By echoing mainstream ideas, with an occasional radical twist, the NPD leader hopes to reverse the fading fortunes of a party founded half a century ago in West Germany. Although it polled 1.5 per cent in the last federal elections, falling short of the Bundestag’s 5 per cent rule, the NPD is more active, and successful, in local and state politics.

It won almost 10 per cent of the Saxon state vote in 2004 and entered the Dresden parliament for two terms. Former NPD leader Udo Voigt was elected last year as the party’s first MEP, marking the turnaround after a decade of internal feuds, financing scandals and public campaign disasters.

As a new age of anxiety looms over refugees, Mr Franz sees a chance to score big. But his party no longer has the field to itself, squeezed between the new, openly extremist “Der III. Weg” (The Third Way) and the increasingly hard-right Alternative für Deutschland.

Last year, in Saxony’s state election, the AfD stole most of the NPD working-class vote and added disillusioned Merkel supporters. Since ousting its economic-liberal but moderate founder, Bernd Lucke, earlier this year, the AfD has taken a more strident anti-migrant.

“Germany is the homeland of our predecessors and must remain the homeland of our children,” said Mr Björn Höcke, AfD leader in the state of Thuringia. At the AfD’s party conference he stole a march on the NPD, deriding Dr Merkel and her refugee policies as a “topdown multicultural revolution”.

While Mr Höcke appeals to more extremist clientele, AfD leader Frauke Petry, a pastor’s wife, plays the concerned card, linking uncontrolled migration to Europe and terrorism risks.

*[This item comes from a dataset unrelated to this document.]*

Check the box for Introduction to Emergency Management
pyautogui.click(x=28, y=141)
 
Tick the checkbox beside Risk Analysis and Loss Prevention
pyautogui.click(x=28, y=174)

As the AfD encroaches on NPD turf, Mr Franz has let his moderate mask slip somewhat to differentiate his party, accusing Germany of being a US “vassal” and “the willing briefcase carrier of US war politics”.

German authorities are unsure how to react, in particular whether they should make a second attempt attempt to ban the NPD. A decade after the first attempt failed, a ban might simply hand them free publicity.

For now, Mr Franz is playing a long game, hoping to convert his social media followers into voters. Amid a noticeable radicalisation in Germany’s refugee crisis rhetoric, the Nipsters are ready to pick up disillusioned mainstream voters – if the AfD doesn’t get them first.